Supa IGA Lowood owner Toby Whitten (middle) will not be serving school children during school hours with the support of Lowood officer in charge, Troy Salton, Lowood State School principal Jordan Burke, Lowood State High School local school principal Anne McLauchlan, and Somerset Mayor Graeme Lehmann
Supa IGA Lowood owner Toby Whitten (middle) will not be serving school children during school hours with the support of Lowood officer in charge, Troy Salton, Lowood State School principal Jordan Burke, Lowood State High School local school principal Anne McLauchlan, and Somerset Mayor Graeme Lehmann Rob Williams

Supa IGA Lowood's Toby Whitten is one of the business owners who will refuse service to school-aged children.

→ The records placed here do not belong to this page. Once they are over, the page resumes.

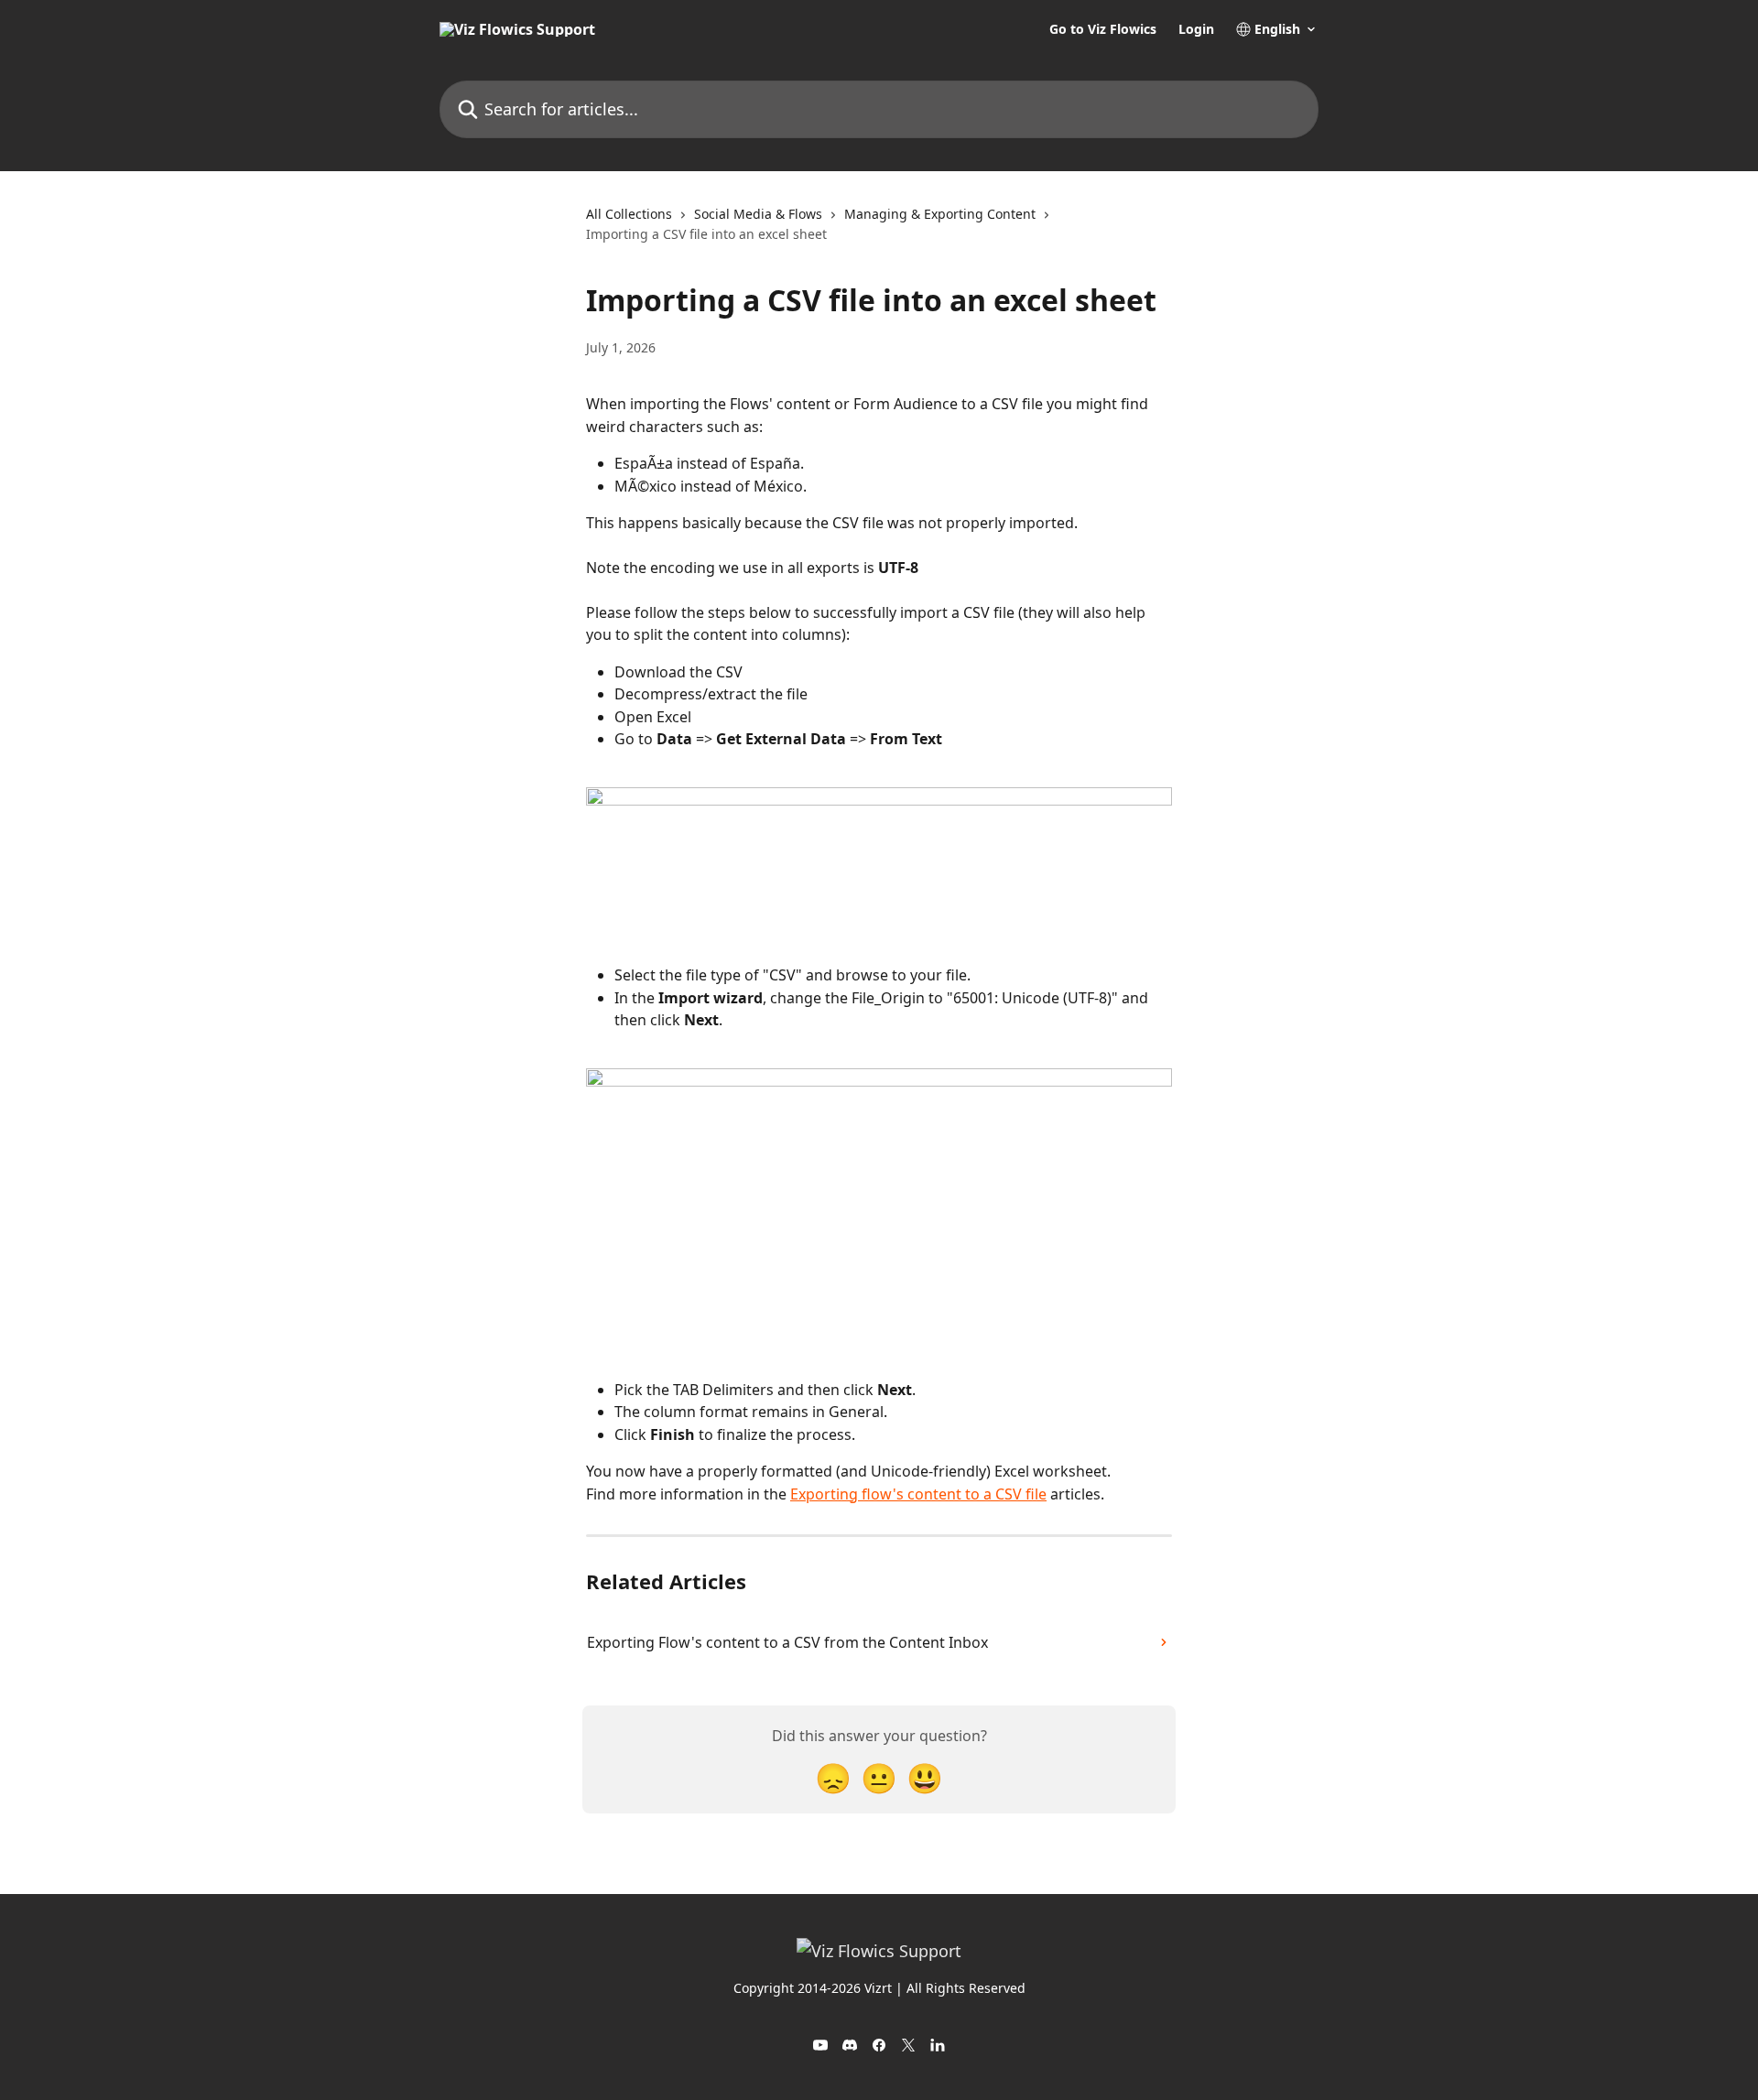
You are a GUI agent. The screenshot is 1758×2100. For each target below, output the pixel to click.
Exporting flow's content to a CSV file (918, 1494)
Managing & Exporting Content (940, 213)
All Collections (629, 213)
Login (1196, 29)
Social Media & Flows (758, 213)
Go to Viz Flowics (1102, 29)
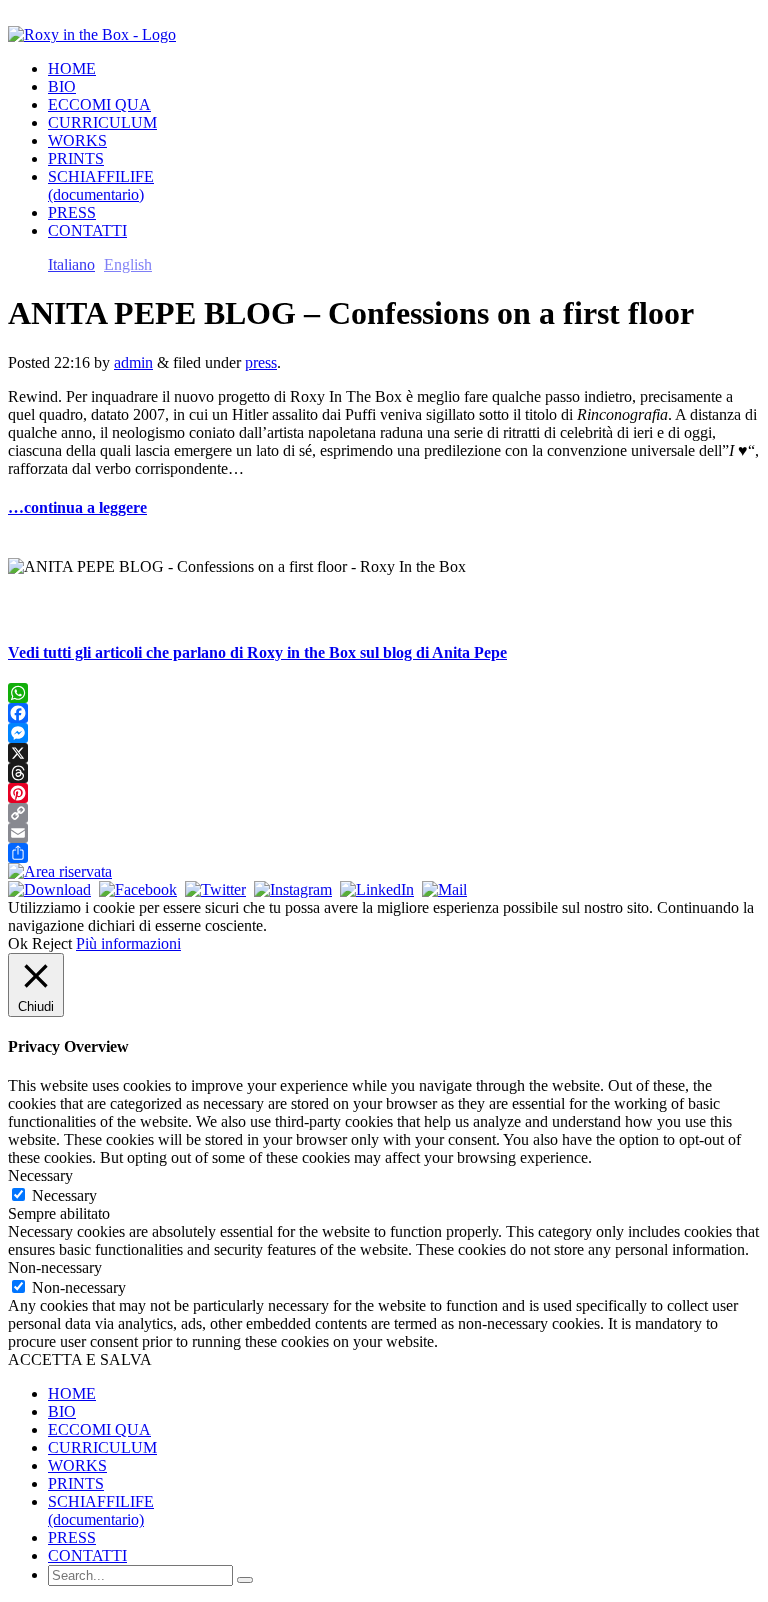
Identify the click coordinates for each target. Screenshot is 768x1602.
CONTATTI (87, 230)
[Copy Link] (384, 813)
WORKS (77, 140)
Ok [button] (18, 943)
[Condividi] (384, 853)
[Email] (384, 833)
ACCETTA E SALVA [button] (80, 1359)
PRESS (72, 212)
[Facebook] (384, 713)
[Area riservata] (60, 871)
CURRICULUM (102, 122)
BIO (62, 86)
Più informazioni (128, 943)
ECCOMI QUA (99, 104)
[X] (384, 753)
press (261, 362)
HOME (72, 68)
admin (133, 362)
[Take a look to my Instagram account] (293, 889)
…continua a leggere (77, 507)
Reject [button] (52, 943)
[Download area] (49, 889)
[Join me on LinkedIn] (377, 889)
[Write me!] (444, 889)
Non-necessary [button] (55, 1267)
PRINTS (76, 158)
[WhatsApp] (384, 693)
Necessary (64, 1195)
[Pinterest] (384, 793)
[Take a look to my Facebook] (138, 889)
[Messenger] (384, 733)
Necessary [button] (40, 1175)
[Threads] (384, 773)
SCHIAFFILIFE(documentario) (101, 185)
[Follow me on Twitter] (215, 889)
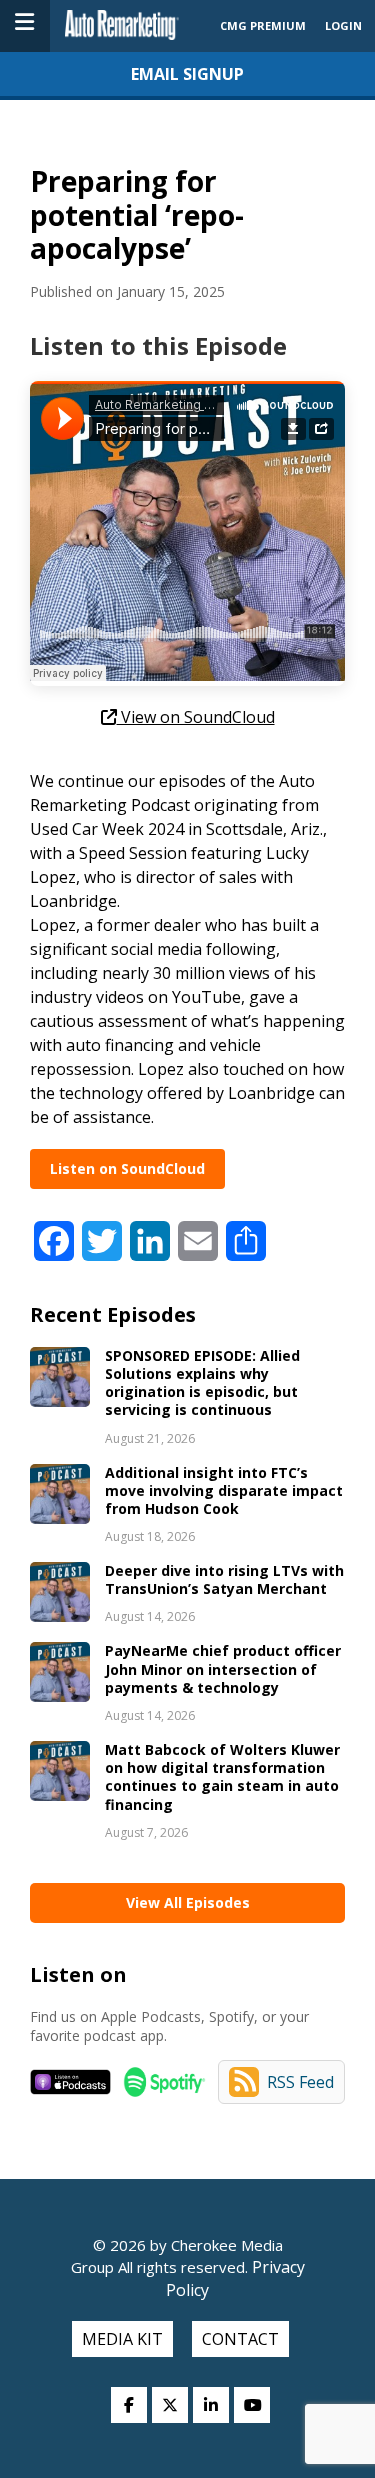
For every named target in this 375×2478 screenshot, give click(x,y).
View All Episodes (188, 1902)
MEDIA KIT (122, 2339)
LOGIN (343, 25)
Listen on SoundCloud (127, 1168)
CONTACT (240, 2339)
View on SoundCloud (196, 717)
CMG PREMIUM (263, 25)
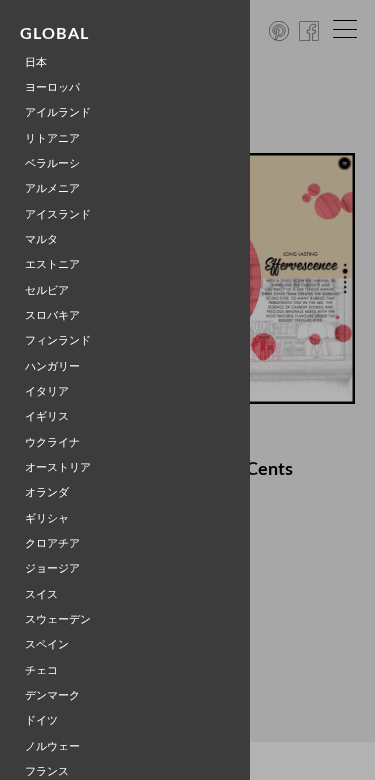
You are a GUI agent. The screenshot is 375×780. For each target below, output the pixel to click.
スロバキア (52, 315)
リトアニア (52, 138)
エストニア (52, 264)
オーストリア (58, 467)
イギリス (47, 416)
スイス (41, 594)
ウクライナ (52, 442)
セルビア (47, 290)
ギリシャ (47, 518)
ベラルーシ (52, 163)
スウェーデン (58, 619)
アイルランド (58, 112)
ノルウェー (52, 746)
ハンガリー (52, 366)
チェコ (41, 670)
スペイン (47, 644)
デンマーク (52, 695)
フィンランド (58, 340)
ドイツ (41, 720)
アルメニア (52, 188)
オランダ (47, 492)
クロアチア (52, 543)
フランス (47, 771)
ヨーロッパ (52, 87)
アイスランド (58, 214)
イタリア (47, 391)
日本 (36, 62)
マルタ (41, 239)
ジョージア (52, 568)
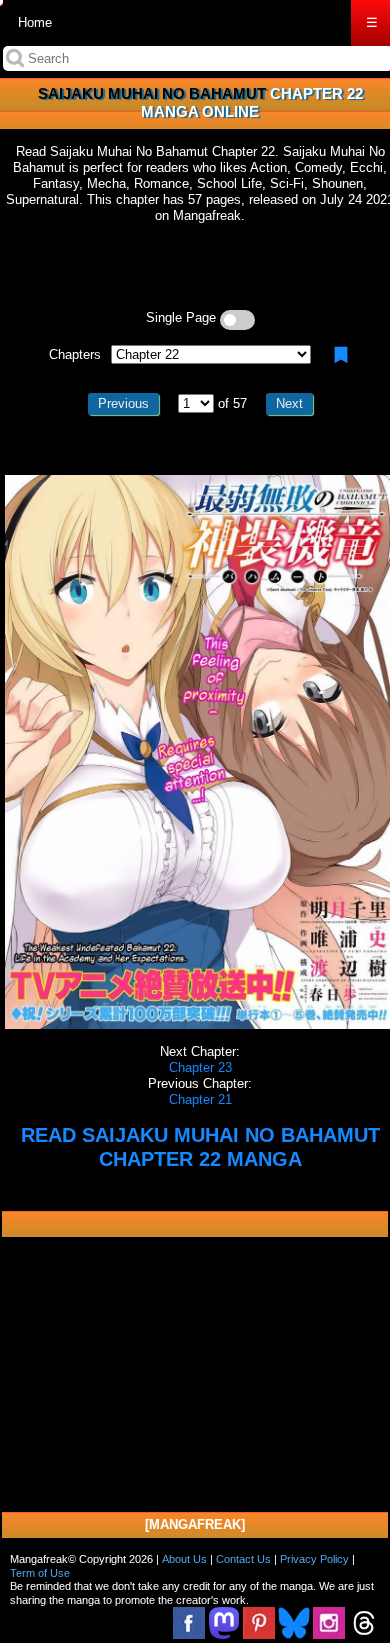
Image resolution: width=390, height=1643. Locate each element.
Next (289, 403)
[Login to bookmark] (341, 355)
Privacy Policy (314, 1559)
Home (35, 22)
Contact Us (243, 1559)
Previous (123, 403)
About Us (184, 1559)
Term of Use (40, 1573)
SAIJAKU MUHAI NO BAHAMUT (152, 93)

Although it will mean he sacrifices sales, the business owner said the program would have a long-term benefit.

"It is a sacrifice but we do have a problem with students loitering in the store when they should be at school.

"In return (refusing service) saves us that hassle and saves us ringing the police if we do have some of those students steal from us," he said.

"There is an influx between 8.20am and 8.45am where there are that many kids in here that we have to come out and watch them so it's taking up my time and my staff members' time to make sure they do the right thing.

"We will refuse them service and tell them they should be in school.

"It's a shame we have to go to this extent to keep kids in school.

"A lot of that goes back to the parents so hopefully they see what we're trying to do and support it."